Friday, October 27, 2006

Extensible Text Framework (XTF): FLOSS platform for access to digital content
XTF is the California Digital Library's amazing access platform for digital content. It is based on Lucene, a tool that is well known as a scalable and stable full-text engine. But XTF is more than Lucene, and is a full end-to-end system, offering ΓΌber configurable indexing, quering and display. Java-based, completely XSLT-driven presentation-layer, extensible to things like Shibboleth, and has some very nice additioanl features like OAI-PMH provider and SRU. From what I can tell it does not have an SOA architecture, but offers a high degree of modularity which could easily be wrapped in Web services, etc

Wednesday, October 25, 2006

Google not cashing-in on Amazon linking?
In my ever-vigilant interest in making sure that Google has covered all the funding streams it can ;-) , it seems to me that it is missing an important one: whenever I search Google and there is a link to a book on Amazon, the URL does not seem to have an Amazon associates ID. Why isn't Google an Amazon Associate member, cashing-in on the click-throughs to Amazon, getting a % of the sales from people it directs to Amazon? They are likely the top forwarder to Amazon and it shouldn't be too hard to insert their Amazon Associates ID etc. into their Amazon-bound URLs...

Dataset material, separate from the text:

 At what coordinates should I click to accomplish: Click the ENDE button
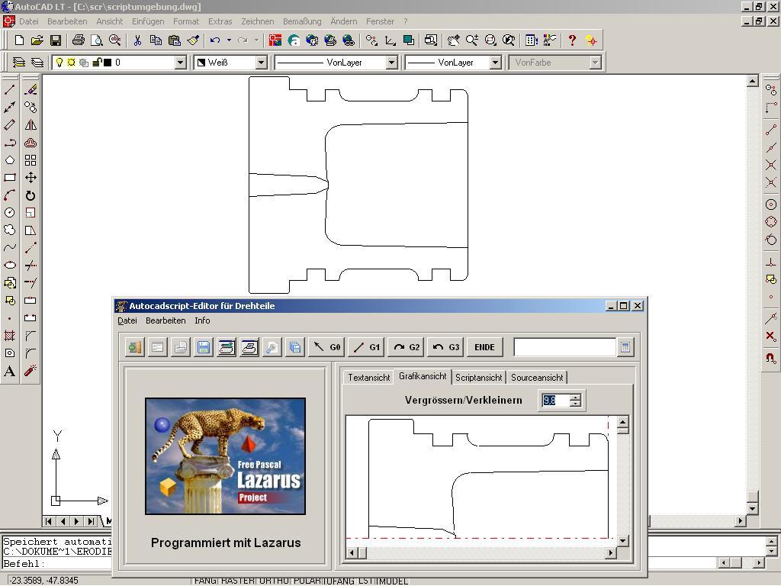484,347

Saturday, October 21, 2006

Proprietary vs. Open Source development analogy:
like training-for-a-race vs. running-a-race
In reading about the new (to me, at least) transactional database engine for MySQL (v >= 5.1) called the PrimeBase XT storage engine (PBXT) I ran across an interview with its creator, Paul McCullagh. It seems that Paul was from the proprietary software development world, and was surprised by the response to the Open Source community around this project, and the new friends he has found. He felt it was a very different environment from what he was used to. In his words, from the article:
I like to take marathon running as an example. Think of the difference between training for a marathon and running a race. The closed source industry is like training for a marathon. You are basically on your own. The open source community is like running a race. Not because you want to win. Most people don't run a marathon to win, they run to complete. But during the race you experience a comradeship and sense of doing something together that makes running much easier then in training.

Going by this comparison, I have been in training too long.

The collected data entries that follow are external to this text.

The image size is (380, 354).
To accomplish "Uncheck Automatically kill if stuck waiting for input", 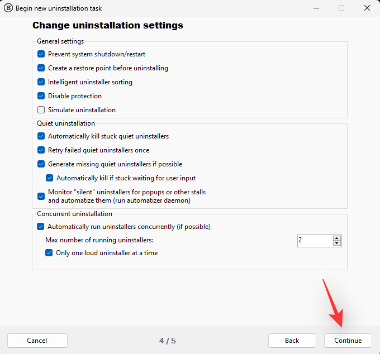I will [49, 178].
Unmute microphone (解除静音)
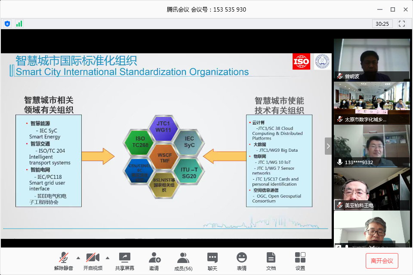The image size is (413, 275). coord(64,261)
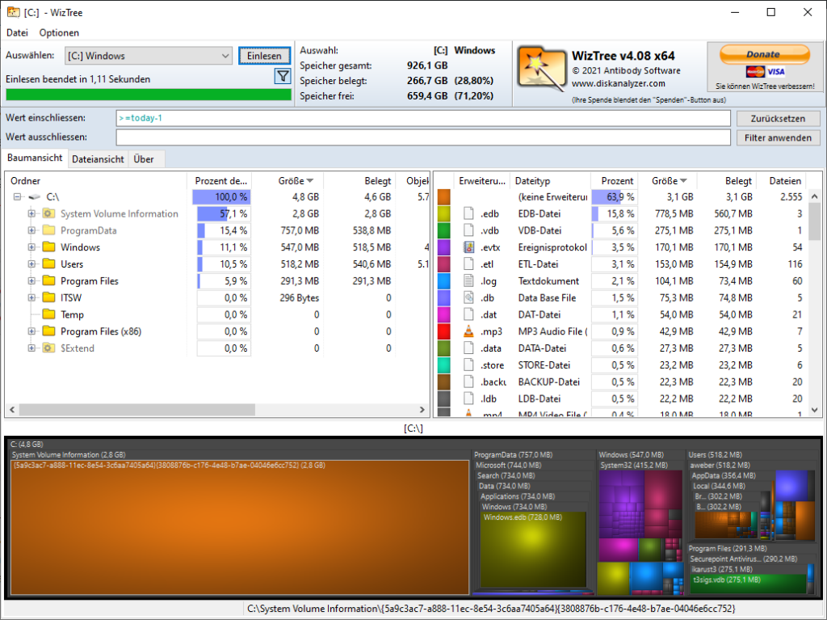Click the Data Base File .db icon

pos(468,297)
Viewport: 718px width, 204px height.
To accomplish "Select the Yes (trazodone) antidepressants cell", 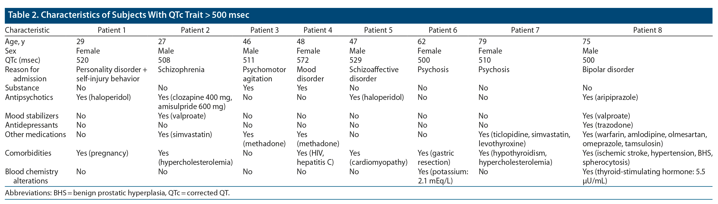I will [x=607, y=125].

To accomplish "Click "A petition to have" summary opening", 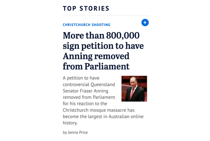I will tap(81, 78).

Thursday, October 19, 2006

Big Ball of Mud pattern
Reading Grady Booch's very well developed "Snake Oil-oriented Architecture" [a must-read for anyone doing or buying SOA] in his blog (Software architecture, software engineering, and Renaissance Jazz) brought me to a truly joyous article for a pattern that I had forgotten about: the Big Ball of Mud pattern. Read and enjoy (and remember architectures of days long gone - but still with us!). :-)

Tuesday, October 17, 2006

Tapping the power of text mining
In his closing plenary to the Access 2006 conference in Ottawa, Clifford Lynch listed text mining as one of the exciting areas of activity for the near future, soon (hopefully!) realizing its potential for discovery on large text corpora. In the September 2006 issue of Communications of the ACM, Fan et al. have a good general introduction to this area.

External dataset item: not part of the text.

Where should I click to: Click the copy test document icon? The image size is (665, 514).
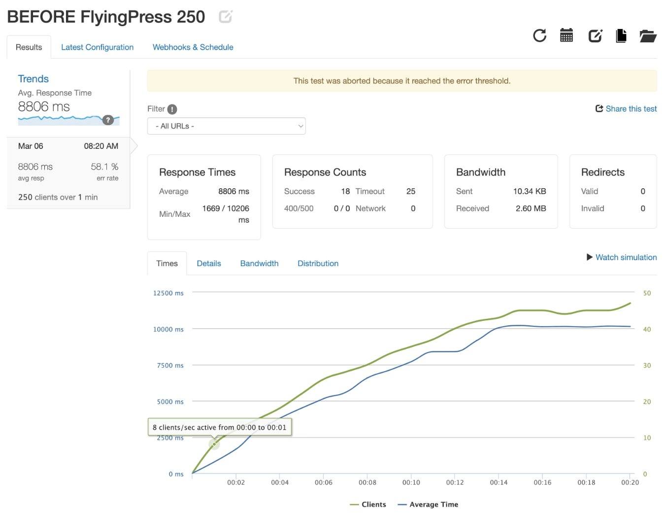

Fan, W., Wallace, L., Rich, S., and Zhang, Z. 2006. Tapping the power of text mining. Commun. ACM 49, 9 (Sep. 2006), 76-82. DOI=

More text mining
ACM & IEEE team-up for Wiki for Discussing and Promoting Best Practices in Research
The scope is somewhat(!) narrower than the title suggests, focusing on the challenges in running and managing conferences in the areas on which the ACM and IEEE focus. The Wiki includes categories dealing with: acceptance rates (too high & too low), creative ideas (like lightning talks), examining allowing author responses to reviewer concerns, (technical) competitions, tracking reviews (if a paper is rejected by conference X and is usually re-submitted to conference Y, with some organizing & cooperation, the two conferences can have the reviews carried-over (shared)), two-phase reviewing, double blind submissions, scaling of programme committees using hierarchy and not agglomeration.

Hill, M. D., Gaudiot, J., Hall, M., Marks, J., Prinetto, P., and Baglio, D. 2006. A Wiki for discussing and promoting best practices in research. Commun. ACM 49, 9 (Sep. 2006), 63-64.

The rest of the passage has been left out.